Gambar 4. Grafik curah hujan harian total untuk seluruh Pulau Lombok yang diamati
dalam periode 1 Desember 2006 sampai dengan 19 Februari 2007.
(assets.wwfid.panda.org/…/analisis_dan_proyeksi_curah_hujan_dan_temperatur.pdf
)
  Anomali curah hujan yang terjadi di wilayah Pulau Lombok tentu saja akan
mempengaruhi ketersediaan air bagi tanaman pertanian. Menurut kajian Muhammad
(2007) dalam Kajian Risiko dan Adaptasi Terhadap Perubahan Iklim Pulau Lombok
Provinsi Nusa Tenggara Barat : Analisis dan Proyeksi Curah Hujan dan temperatur ,
pada tahun 2007  terjadi gagal panen tanaman padi di Pulau Lombok karena terjadi
kekeringan pada bulan Januari yang seharusnya musim penghujan.  Kajian lebih
lanjut menyebutkan bahwa panjang musim penghujan akan menjadi semakin pendek
dengan musim peralihan (Oktober, November, Maret, April) yang semakin panjang.

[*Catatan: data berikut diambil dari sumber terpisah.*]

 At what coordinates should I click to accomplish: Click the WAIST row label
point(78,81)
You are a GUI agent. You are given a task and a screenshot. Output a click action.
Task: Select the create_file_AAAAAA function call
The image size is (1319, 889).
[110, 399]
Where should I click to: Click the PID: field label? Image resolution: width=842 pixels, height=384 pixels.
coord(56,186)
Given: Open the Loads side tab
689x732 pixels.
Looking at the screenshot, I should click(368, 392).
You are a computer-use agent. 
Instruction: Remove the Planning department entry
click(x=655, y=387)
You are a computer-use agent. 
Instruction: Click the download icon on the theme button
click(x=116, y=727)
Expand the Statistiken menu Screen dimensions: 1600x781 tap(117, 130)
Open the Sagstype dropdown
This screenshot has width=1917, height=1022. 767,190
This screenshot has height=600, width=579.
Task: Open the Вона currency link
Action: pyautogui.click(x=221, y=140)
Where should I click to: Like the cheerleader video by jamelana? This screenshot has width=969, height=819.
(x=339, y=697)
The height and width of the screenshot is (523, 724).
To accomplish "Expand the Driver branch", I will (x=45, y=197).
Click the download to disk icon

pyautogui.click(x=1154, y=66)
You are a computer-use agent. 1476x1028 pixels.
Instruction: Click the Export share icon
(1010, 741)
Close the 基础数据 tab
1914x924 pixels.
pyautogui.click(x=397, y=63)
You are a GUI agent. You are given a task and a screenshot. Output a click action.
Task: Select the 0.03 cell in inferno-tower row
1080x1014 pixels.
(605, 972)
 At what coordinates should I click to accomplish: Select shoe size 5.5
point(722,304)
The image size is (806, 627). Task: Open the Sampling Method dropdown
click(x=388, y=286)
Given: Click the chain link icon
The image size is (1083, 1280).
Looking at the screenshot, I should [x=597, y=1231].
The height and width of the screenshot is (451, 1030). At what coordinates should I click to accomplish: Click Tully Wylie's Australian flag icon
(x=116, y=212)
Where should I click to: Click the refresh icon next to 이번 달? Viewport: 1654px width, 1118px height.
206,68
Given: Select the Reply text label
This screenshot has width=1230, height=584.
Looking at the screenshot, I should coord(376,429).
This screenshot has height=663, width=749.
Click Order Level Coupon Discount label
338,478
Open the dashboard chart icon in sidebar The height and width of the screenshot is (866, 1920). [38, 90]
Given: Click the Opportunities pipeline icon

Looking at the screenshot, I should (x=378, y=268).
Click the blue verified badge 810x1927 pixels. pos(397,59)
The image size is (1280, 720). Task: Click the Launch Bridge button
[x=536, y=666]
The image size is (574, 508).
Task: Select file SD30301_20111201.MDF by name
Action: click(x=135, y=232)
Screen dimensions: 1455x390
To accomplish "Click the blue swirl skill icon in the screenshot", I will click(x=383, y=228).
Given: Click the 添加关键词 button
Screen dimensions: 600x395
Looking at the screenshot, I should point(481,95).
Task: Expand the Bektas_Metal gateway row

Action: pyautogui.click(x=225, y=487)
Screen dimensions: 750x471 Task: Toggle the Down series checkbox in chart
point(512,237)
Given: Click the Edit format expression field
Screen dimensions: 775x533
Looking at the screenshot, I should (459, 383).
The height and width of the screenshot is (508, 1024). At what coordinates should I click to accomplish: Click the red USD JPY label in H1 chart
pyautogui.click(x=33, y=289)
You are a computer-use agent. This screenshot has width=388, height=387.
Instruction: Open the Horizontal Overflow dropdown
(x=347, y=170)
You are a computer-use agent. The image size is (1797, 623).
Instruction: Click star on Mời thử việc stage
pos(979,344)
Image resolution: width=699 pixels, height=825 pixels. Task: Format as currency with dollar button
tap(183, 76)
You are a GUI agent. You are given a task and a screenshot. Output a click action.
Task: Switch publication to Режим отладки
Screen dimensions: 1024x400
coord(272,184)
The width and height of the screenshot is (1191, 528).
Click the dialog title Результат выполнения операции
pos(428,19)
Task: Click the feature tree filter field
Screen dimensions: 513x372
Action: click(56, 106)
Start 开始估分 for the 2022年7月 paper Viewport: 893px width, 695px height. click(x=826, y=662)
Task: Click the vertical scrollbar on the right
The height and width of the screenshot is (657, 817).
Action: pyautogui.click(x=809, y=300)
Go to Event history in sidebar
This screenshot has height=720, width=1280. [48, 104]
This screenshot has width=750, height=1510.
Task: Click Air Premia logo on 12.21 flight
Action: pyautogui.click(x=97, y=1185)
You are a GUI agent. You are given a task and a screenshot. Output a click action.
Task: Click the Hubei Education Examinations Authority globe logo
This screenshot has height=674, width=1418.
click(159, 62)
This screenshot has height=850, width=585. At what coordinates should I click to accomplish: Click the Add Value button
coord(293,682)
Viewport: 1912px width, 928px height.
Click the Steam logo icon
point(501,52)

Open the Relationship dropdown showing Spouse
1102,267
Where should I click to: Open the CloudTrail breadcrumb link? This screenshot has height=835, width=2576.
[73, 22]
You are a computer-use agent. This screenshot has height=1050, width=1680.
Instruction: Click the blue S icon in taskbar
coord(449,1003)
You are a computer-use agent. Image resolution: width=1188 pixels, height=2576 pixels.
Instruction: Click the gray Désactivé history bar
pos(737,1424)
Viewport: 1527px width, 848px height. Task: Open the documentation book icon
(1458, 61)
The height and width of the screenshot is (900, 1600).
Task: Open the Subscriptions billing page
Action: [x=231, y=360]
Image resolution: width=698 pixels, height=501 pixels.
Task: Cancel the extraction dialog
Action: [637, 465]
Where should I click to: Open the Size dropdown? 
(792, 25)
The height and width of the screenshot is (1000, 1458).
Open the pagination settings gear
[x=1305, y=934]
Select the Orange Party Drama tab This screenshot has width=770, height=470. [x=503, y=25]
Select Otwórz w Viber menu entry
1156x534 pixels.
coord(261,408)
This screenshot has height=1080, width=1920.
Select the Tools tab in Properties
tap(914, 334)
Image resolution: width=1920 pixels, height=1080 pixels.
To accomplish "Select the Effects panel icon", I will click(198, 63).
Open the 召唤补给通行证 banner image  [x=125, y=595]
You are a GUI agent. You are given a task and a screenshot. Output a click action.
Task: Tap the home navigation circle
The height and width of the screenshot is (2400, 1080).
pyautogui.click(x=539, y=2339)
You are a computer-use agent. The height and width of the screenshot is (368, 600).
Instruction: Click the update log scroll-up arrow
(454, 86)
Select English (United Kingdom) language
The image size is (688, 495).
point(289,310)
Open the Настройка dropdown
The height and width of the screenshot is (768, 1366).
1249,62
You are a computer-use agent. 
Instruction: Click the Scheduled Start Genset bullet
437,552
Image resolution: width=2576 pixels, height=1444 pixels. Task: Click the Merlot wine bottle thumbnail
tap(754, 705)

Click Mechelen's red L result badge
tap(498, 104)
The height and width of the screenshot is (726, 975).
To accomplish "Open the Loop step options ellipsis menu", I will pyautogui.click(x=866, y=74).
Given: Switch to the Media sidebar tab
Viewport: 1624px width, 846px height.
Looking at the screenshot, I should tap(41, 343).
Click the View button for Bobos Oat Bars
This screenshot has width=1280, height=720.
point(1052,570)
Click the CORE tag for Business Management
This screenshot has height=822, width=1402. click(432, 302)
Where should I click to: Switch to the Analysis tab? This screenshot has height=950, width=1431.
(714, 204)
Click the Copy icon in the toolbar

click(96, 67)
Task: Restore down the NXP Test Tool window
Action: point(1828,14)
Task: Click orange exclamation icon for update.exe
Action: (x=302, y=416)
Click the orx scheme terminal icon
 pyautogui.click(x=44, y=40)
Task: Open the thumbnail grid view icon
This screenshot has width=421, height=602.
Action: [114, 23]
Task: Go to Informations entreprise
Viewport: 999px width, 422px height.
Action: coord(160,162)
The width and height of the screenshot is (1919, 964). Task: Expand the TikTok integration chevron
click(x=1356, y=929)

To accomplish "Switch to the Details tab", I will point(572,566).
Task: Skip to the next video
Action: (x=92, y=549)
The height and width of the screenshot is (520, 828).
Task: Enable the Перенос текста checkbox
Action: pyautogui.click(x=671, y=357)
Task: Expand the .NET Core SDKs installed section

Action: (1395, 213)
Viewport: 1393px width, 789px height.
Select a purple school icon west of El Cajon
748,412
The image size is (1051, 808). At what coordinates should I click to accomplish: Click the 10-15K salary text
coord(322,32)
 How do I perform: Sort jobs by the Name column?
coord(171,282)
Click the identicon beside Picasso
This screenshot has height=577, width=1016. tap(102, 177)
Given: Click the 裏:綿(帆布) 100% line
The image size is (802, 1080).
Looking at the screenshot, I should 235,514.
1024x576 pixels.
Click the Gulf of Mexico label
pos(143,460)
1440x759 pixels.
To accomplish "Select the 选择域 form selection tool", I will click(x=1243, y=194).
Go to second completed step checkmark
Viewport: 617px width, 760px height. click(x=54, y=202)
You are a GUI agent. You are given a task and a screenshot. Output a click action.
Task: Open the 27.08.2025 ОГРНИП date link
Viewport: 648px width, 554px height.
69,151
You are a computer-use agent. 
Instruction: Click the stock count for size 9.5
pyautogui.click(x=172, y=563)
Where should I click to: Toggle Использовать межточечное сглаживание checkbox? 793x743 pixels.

Perubahan panjang musim penghujan karena adanya anomali curah hujan di


Pulau Lombok bukanlah satu – satunya dampak dari adanya perubahan iklim.
Kenaikan suhu muka bumi rata- rata terjadi antara selang 0.50C pada belahan bumi
selatan sampai 20C pada belahan bumi utara (IPCC, 2008). Kenaikan suhu muka
bumi ini kemudian menyebabkan kenaikan muka air laut. Sektor pertama yang akan
merasakan langsung akibat kanaikan muka air laut tentu saja ada pada manusia dan
ekosistem daerah pesisir. Kajian tentang dampak perubahan iklim terhadap wilayah
pesisir di Pulau Lombok menyatakan bahwa perubahan iklim seperti yang dijelaskan
di atas menyebabkan  perubahan fisik lingkungan berupa: genangan pada lahan
rendah dan rawa, erosi pantai, gelombang ekstrim dan banjir, intrusi air laut ke
sungai dan air tanah, kenaikan muka air sungai, perubahan kisaran pasut dan
gelombang serta perubahan endapan sedimen. Perubahan iklim dan perubahan fisik
lingkungan ini akan memberi dampak yang signifikan terhadap : morfologi pantai,
ekosistem alami, pemukiman, sumber daya air, perikanan, pertanian dan pariwisata
bahari (Kajian Risiko dan Adaptasi Terhadap Perubahan Iklim Pulau Lombok
Provinsi Nusa Tenggara Barat : Sektor Pesisir dan Laut).
Gambar 5. Keterkaitan antara satu bahaya dengan bahaya lain yang dipicu oleh
perubahan iklim terhadap sektor pesisir dan laut
(assets.wwfid.panda.org/downloads/sektor_pesisir_dan_laut.pdf)

Perubahan iklim yang terjadi kemudian diklaim menjadi penyebab kenaikan


muka air laut. Fluktuasi muka laut ini berpotensi menimbulkan dampak yang
disebabkan oleh hantaman energi gelombang dan genangan air laut di pantai. Tinggi
hantaman dan genangan air laut di pantai akan semakin bertambah secara signifikan,
bila fenomena bahaya-bahaya di atas bekerja sekaligus dalam kurung waktu tertentu
sehingga menimbulkan fluktuasi muka laut yang sangat ekstrim, Namun disamping
itu perlu dicermati adanya perubahan muka laut terhadap permukaan tanah yang
bersifat lokal pada lokasi tertentu. Sebagai contoh aktivitas tektonik seperti kejadian
gempa, bisa berdampak pada penurunan muka tanah (subsidence) di Pulau Banyak,
Sumatera Utara dan atau pengangkatan muka tanah (uplift) di kepulauan Mentawai
(Kajian Risiko dan Adaptasi Terhadap Perubahan Iklim Pulau Lombok Provinsi
Nusa Tenggara Barat : Sektor Pesisir dan Laut).